Finance

Rental Yield Calculator

See what a rental property actually earns as a percentage of its price — before and after the yearly running costs.

Annual rent
$18,000.00
Gross yield
6.00%
Net yield
5.00%

How it works

Gross yield is the simple version: take a full year of rent and divide it by what you paid for the place. Collect $1,500 a month on a $300,000 home and that's $18,000 a year, or a 6% gross yield. It's the number listing sites love to quote because it flatters the property.

Net yield is the honest one. Subtract the money the property eats every year — insurance, taxes, repairs, management, the odd vacant month — before you divide. That $18,000 might drop to $15,000 after $3,000 of costs, pulling the yield down to 5%.

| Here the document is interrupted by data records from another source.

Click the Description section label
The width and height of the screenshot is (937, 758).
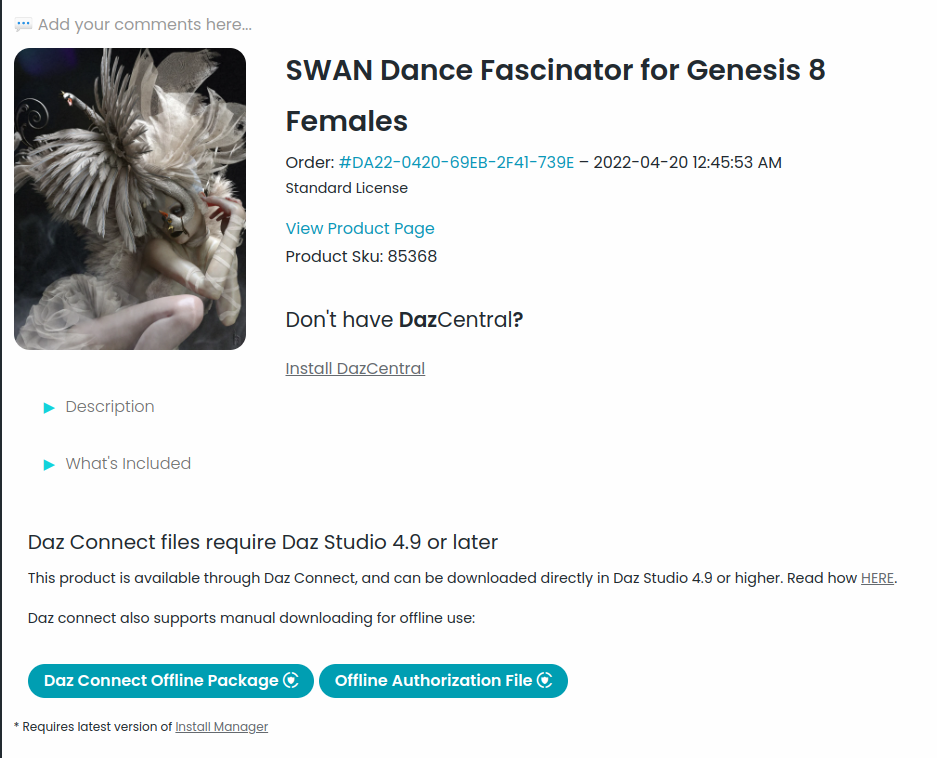tap(110, 407)
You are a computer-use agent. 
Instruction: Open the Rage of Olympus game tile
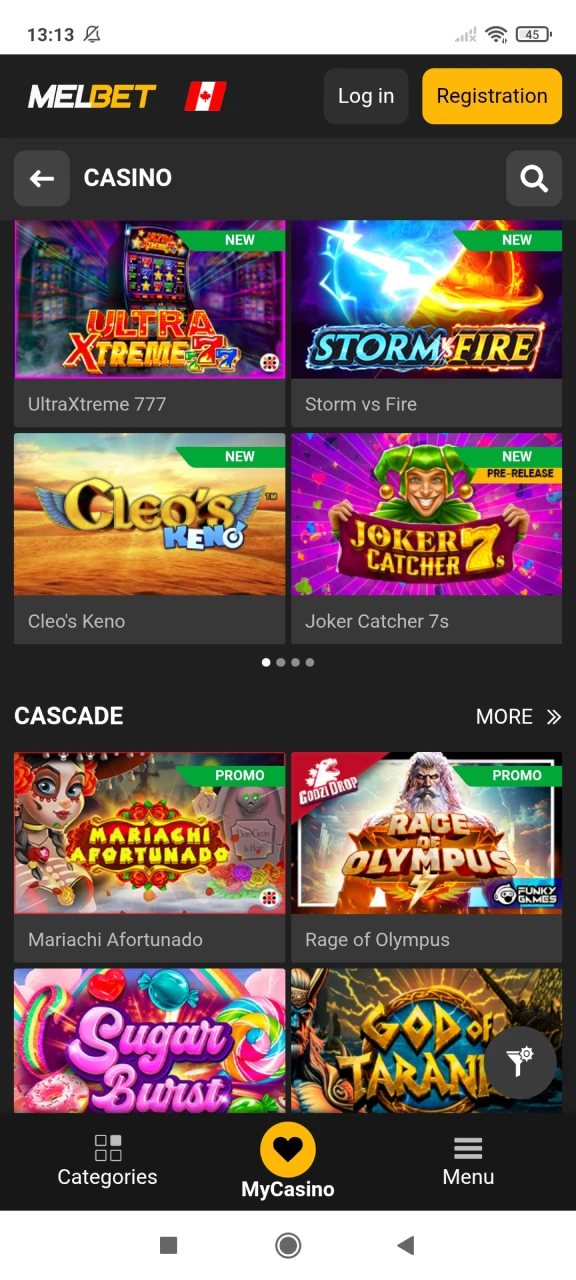427,857
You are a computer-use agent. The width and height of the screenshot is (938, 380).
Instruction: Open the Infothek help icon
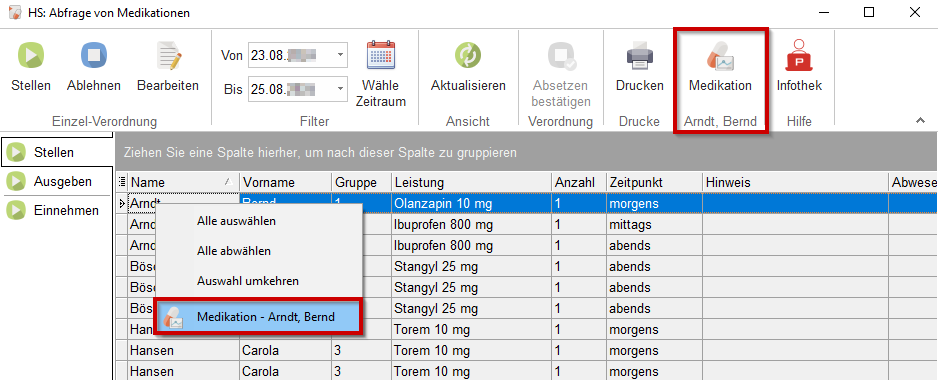click(x=799, y=56)
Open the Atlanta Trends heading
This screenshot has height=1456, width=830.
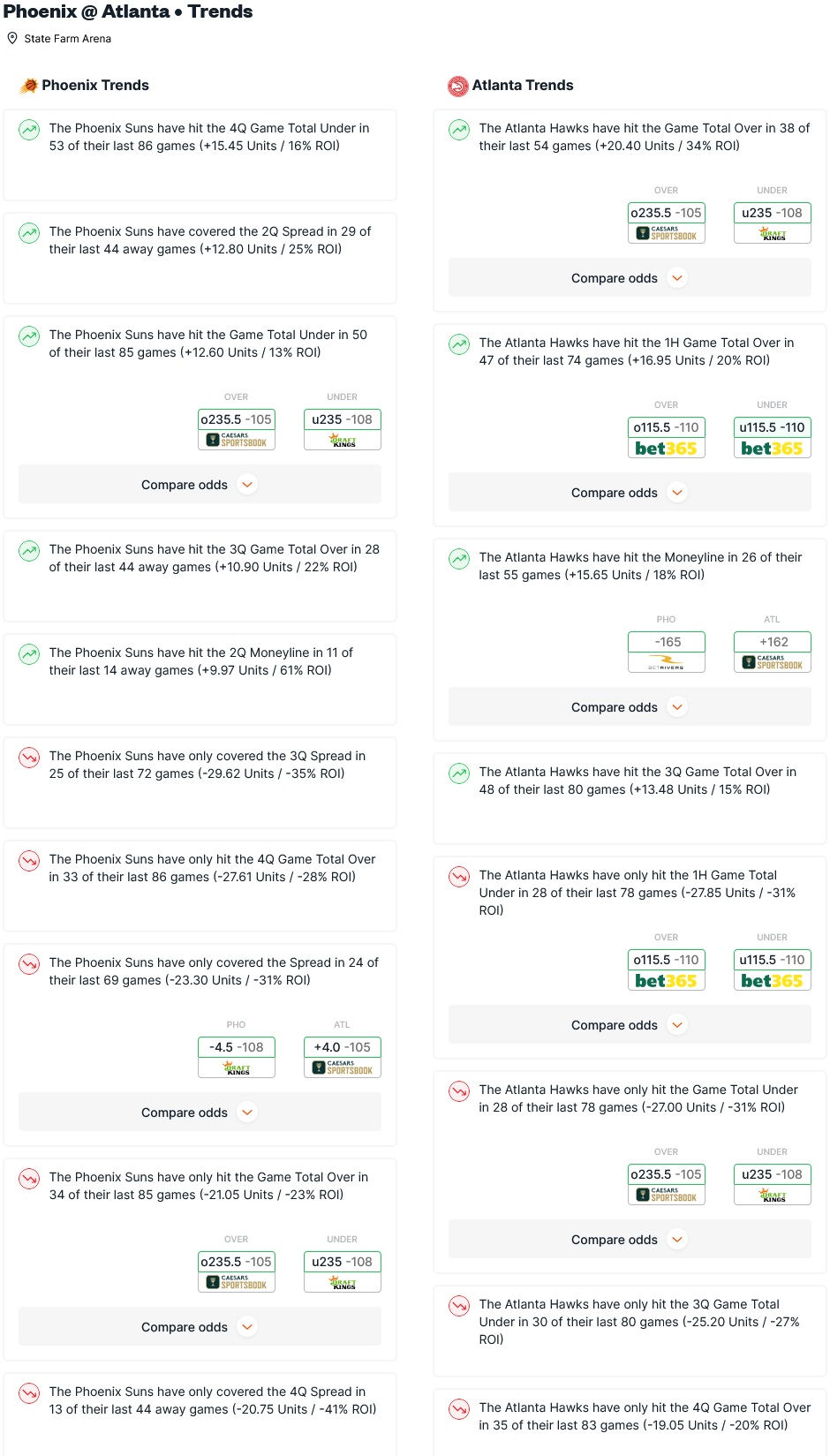click(523, 86)
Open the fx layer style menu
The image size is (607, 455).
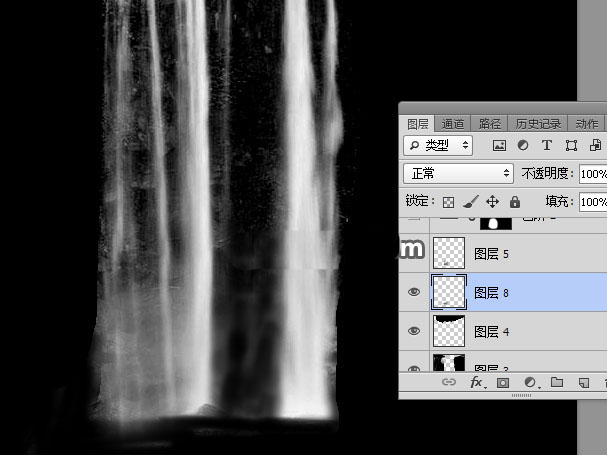tap(477, 383)
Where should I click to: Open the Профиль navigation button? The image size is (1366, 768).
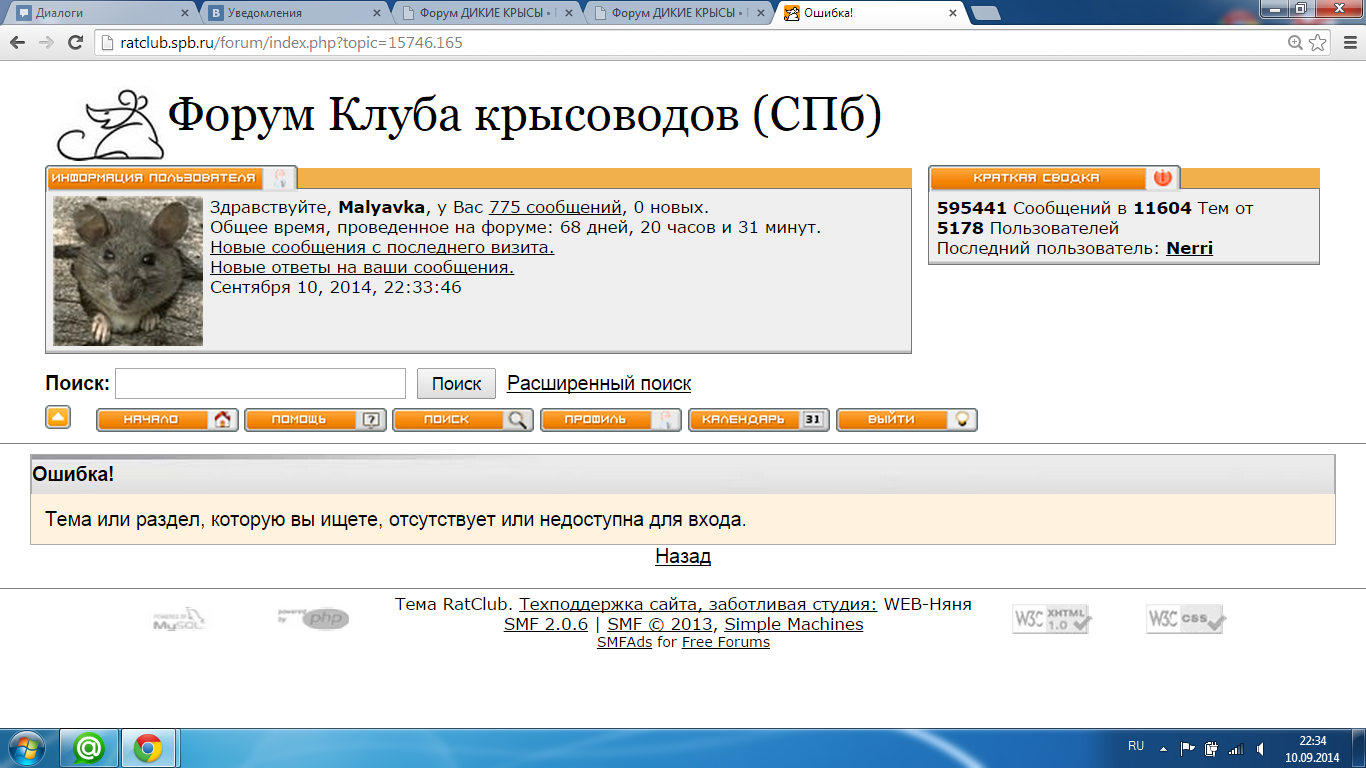click(611, 420)
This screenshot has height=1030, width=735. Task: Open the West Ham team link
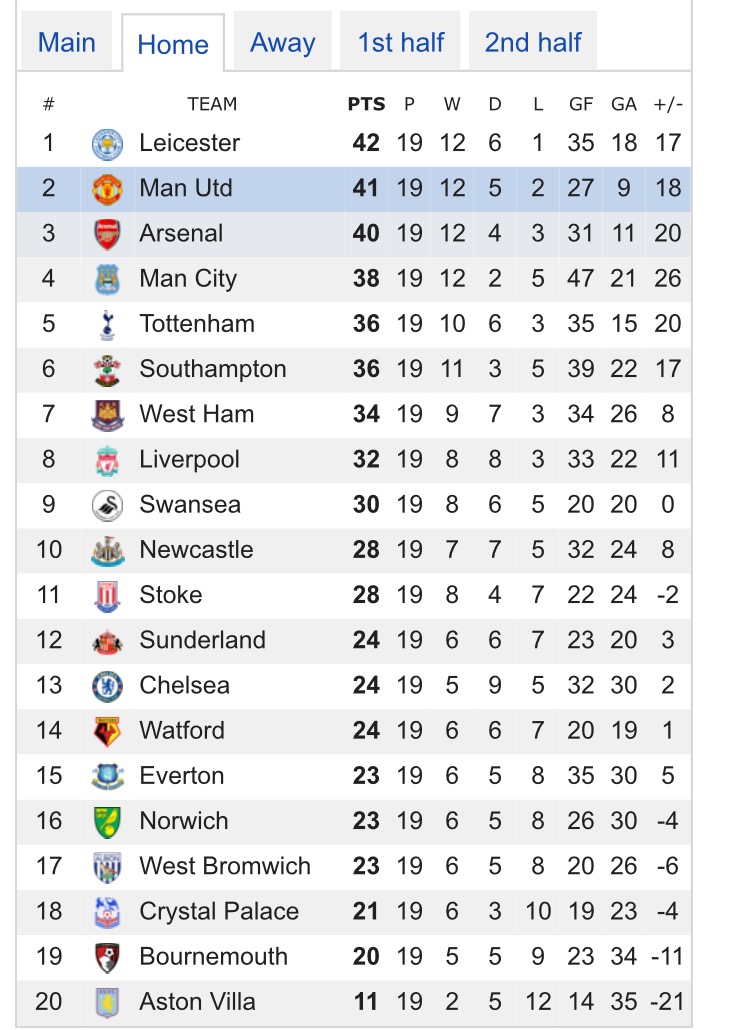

Use gross yield to compare listings quickly, then lean on net yield when you're deciding whether a deal is actually worth doing. Two properties can share the same gross yield and end up miles apart once the running costs are in the picture.

Frequently asked questions

What's a good rental yield?

It depends on the market, but many investors look for a gross yield of at least 5–8%. Cheaper areas often post higher yields, while expensive cities lean on price growth instead. Always check the net figure before deciding.

What counts as an annual cost?

Anything you pay to keep the property running and rented: property taxes, insurance, maintenance and repairs, letting or management fees, and an allowance for months it sits empty. Leave out the mortgage — that's covered by cash-on-cash return instead.

Why is my net yield so much lower than gross?

Because gross ignores every expense. Once you factor in taxes, upkeep, and vacancies, a chunk of the rent never reaches your pocket. A big gap between the two usually means the property is expensive to run relative to the rent it pulls in.